Performance? Let’s just say I was surprised. Not that you’re going to be poppin’ wheelies leaving Walmart, but Hyundai has massaged enough “go” into their ECO that you’re not going to be the one that they’re honking at when the light turns green.
And that leaves economy….which is the ECO’s middle name. 32 MPG city and 40 highway….per the EPA….on regular. And I say “per the EPA” because I got 42+ on my morning commute…..two-lane side-streets….school busses….and the usual clogged freeway. 42+ MPG….without trying. That’s bordering on hybrid territory.
Elantras will start with a window sticker around $18,000. That’ll get you a 2.0 liter non-turbo 147 HP four cylinder and a stick shift….and wheel covers.
Ante up a few thousand more and get the alloys and electronics that we all seem to want these days.
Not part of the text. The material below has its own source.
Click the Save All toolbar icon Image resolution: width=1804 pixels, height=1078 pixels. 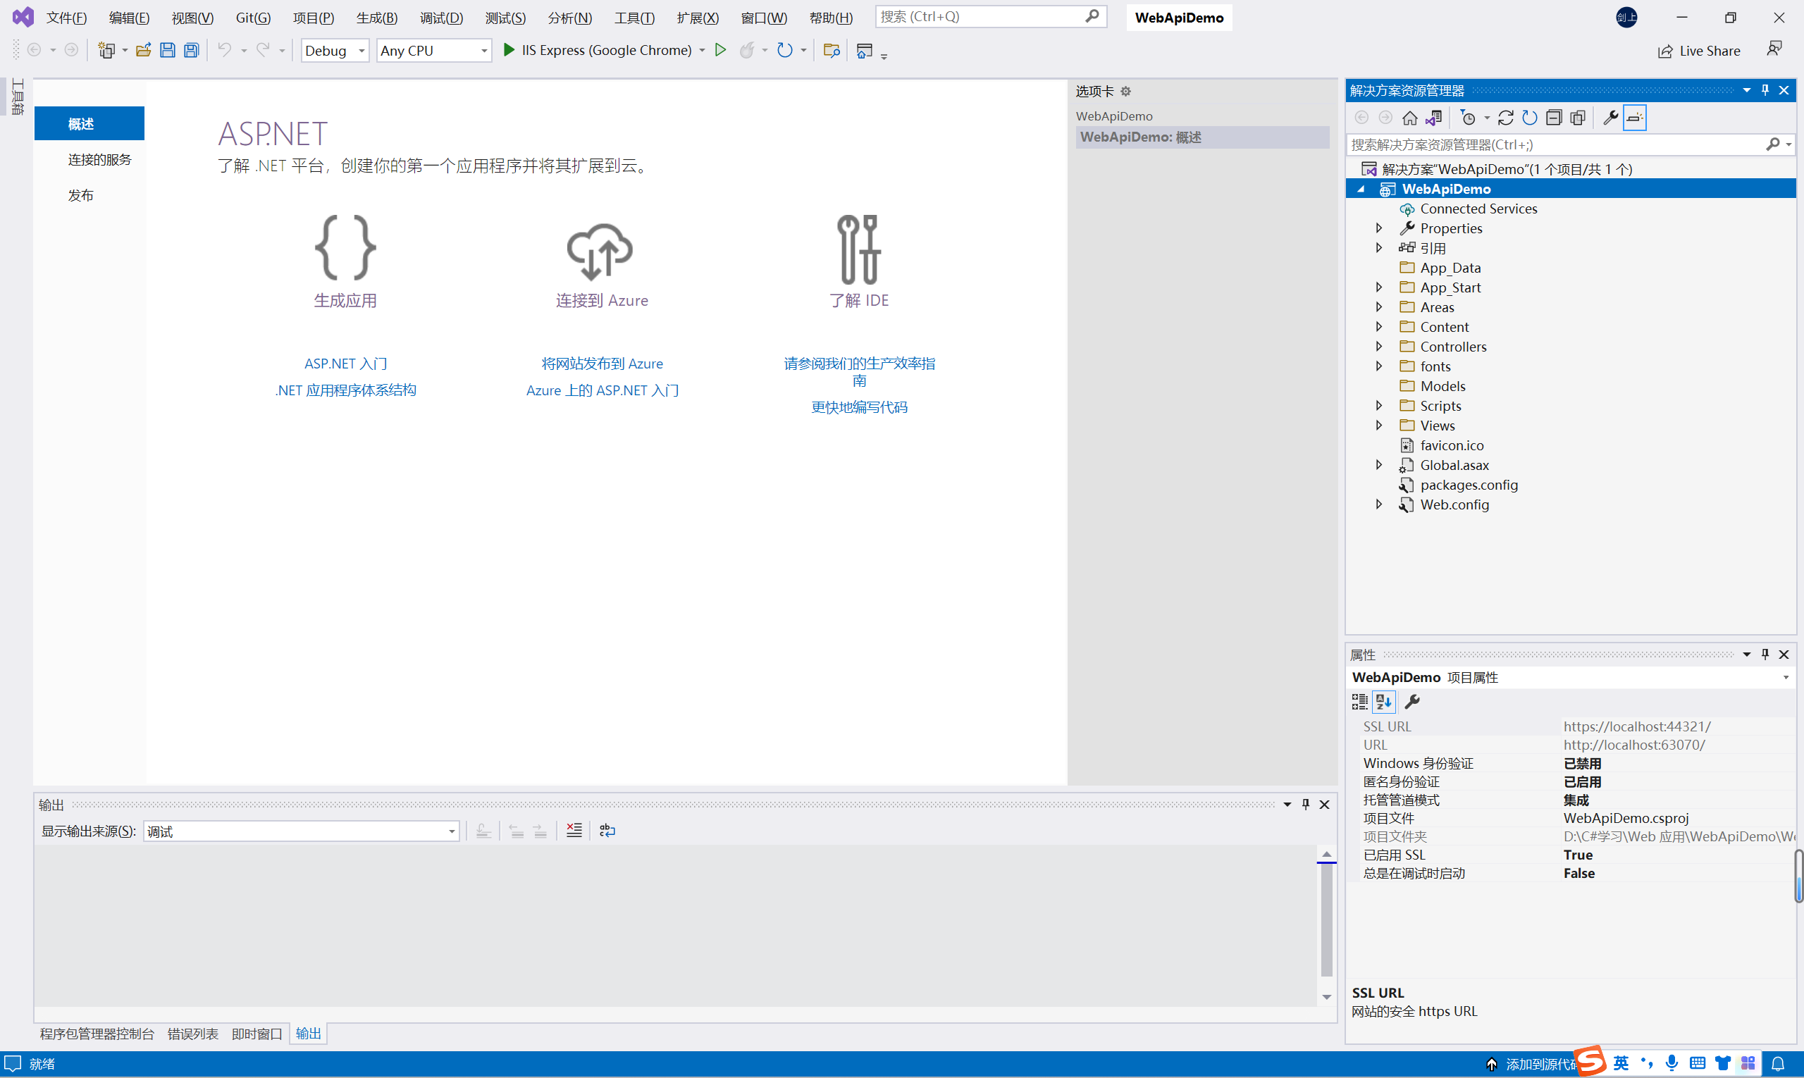(x=191, y=50)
And there’s even a “Sport” edition that comes with a 1.6 liter 201HPTurbo that’s just gotta’ be fun.
But the ECO, with its’ 1.4 liter turbo is no slouch. It feels like it’s pumping out quite a few more than it’s rated 128 HP….likely because it’s 7-speed dual-clutch automatic keeps it in the optimum gear at all times. I’ve driven a few other tiny turbos ( 1.5 liter or less ) and Hyundai’s seems to feel the most responsive.
And while no luxury car, the ECO’s roughly $21,500 window sticker gets you enough features that you won’t be embarrassed if you have to drive the boss and a good client to lunch.
15” alloys are standard, as are a 7” touchscreen, Android and Apple support, heated seats, leather-wrapped steering wheel, hands-free trunk, 60 /40 folding rear seat backs….and of course Hyundai’s 10-year powertrain warranty.
If you need to carry five people and want hybrid-type efficiency without the hybrid price tag, Hyundai’s new Elantra Sport might give you what you’re looking for….at a $10,000 savings over what a comparable hybrid might run.